§ EXERCISE DESCRIPTION
Below this line is a set of entries; quote exactly the lines from the line that contains "Click the clock icon beside 45mins" to the line that contains "Given: Click the 97.44% 总参学比 cell", both lines included.

§ SUPPLIED MATERIAL
• • • • •
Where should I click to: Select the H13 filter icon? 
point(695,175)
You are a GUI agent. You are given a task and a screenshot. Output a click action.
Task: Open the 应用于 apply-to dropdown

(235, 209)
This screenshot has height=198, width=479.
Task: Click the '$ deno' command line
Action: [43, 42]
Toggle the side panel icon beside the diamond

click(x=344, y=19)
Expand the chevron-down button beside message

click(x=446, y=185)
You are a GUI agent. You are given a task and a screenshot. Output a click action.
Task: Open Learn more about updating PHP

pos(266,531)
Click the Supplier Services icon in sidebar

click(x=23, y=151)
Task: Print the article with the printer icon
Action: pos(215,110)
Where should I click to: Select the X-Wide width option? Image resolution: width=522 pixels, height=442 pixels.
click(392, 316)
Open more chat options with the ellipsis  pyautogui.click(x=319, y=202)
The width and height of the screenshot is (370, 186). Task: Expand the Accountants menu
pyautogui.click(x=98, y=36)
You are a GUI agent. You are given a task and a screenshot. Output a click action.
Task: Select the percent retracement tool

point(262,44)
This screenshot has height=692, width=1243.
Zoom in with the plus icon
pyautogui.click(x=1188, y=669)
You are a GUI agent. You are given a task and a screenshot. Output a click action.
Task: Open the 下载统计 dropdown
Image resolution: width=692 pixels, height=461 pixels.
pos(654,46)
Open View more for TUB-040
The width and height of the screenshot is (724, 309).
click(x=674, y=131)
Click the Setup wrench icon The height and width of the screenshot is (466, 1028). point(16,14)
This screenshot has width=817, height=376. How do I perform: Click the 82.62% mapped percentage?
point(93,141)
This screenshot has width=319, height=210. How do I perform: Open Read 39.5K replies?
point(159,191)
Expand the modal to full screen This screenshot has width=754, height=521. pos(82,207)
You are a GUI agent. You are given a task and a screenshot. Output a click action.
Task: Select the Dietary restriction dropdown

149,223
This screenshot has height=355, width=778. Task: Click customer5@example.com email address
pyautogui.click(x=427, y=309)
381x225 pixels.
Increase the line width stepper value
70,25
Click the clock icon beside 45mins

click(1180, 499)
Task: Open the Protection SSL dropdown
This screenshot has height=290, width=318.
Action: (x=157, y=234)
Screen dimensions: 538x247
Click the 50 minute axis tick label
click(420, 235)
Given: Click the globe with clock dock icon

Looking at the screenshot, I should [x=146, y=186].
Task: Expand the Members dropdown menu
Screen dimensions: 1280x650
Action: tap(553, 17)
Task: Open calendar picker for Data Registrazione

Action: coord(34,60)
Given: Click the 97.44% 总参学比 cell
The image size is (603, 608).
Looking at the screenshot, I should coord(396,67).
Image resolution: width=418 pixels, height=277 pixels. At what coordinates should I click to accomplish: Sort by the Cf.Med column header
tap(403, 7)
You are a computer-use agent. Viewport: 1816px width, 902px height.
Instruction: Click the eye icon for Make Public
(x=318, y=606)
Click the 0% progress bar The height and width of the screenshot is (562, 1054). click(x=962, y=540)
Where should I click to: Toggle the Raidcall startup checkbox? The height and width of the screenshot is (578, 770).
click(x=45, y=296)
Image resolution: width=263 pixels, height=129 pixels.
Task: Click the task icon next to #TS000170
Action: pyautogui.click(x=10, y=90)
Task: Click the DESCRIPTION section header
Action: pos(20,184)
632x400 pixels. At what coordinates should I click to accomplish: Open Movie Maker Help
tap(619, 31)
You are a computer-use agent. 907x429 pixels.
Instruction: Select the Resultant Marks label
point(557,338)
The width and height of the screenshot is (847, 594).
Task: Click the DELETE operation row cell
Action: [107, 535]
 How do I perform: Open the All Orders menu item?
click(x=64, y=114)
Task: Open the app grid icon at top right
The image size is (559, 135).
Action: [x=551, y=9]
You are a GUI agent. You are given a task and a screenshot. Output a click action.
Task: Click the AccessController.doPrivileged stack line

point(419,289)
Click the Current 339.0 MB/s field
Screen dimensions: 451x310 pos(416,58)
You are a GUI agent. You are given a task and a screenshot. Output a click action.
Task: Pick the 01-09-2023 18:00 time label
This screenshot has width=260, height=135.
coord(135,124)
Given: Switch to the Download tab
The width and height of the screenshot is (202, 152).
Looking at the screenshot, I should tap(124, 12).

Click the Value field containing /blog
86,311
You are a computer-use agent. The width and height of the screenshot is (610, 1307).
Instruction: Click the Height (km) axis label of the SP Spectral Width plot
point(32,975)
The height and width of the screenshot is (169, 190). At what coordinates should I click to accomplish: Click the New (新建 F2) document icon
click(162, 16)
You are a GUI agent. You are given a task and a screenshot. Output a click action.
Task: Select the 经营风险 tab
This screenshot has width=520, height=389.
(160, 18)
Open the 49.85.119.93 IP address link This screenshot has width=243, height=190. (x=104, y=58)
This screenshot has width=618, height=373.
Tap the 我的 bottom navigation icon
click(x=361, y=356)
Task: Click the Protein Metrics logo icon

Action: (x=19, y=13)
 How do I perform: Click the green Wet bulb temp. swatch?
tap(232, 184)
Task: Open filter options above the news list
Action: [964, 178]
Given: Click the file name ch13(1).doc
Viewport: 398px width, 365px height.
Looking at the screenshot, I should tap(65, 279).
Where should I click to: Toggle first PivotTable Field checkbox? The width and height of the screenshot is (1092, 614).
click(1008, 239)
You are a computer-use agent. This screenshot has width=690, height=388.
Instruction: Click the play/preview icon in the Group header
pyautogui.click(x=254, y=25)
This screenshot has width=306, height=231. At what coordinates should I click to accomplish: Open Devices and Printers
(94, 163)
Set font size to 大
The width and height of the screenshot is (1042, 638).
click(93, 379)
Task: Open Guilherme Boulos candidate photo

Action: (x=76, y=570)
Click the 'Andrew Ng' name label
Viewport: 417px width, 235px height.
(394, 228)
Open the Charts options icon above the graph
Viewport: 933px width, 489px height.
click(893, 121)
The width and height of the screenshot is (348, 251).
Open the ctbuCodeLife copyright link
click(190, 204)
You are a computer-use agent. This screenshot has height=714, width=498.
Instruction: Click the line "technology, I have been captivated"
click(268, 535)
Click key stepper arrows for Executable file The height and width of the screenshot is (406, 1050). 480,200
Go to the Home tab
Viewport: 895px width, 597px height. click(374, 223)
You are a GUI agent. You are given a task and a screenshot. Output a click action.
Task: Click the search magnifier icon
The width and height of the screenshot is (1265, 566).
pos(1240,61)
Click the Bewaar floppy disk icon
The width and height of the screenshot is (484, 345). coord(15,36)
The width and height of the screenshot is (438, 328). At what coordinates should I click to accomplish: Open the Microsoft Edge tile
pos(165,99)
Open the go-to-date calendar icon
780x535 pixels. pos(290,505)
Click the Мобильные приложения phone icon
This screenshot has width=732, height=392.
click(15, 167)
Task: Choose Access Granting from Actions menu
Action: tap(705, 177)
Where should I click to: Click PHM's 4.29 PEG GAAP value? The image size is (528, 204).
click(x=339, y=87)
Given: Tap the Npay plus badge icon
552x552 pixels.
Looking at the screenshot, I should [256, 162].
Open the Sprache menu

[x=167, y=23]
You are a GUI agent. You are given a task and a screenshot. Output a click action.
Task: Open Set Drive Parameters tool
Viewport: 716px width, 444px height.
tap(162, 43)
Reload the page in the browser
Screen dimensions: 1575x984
• • • • •
§ TASK SOLUTION
Click the clock icon beside 45mins

click(1180, 499)
Task: Open the Protection SSL dropdown
This screenshot has height=290, width=318.
Action: (x=157, y=234)
Screen dimensions: 538x247
Click the 50 minute axis tick label
click(420, 235)
Given: Click the globe with clock dock icon

Looking at the screenshot, I should [x=146, y=186].
Task: Expand the Members dropdown menu
Screen dimensions: 1280x650
Action: tap(553, 17)
Task: Open calendar picker for Data Registrazione

Action: coord(34,60)
Given: Click the 97.44% 总参学比 cell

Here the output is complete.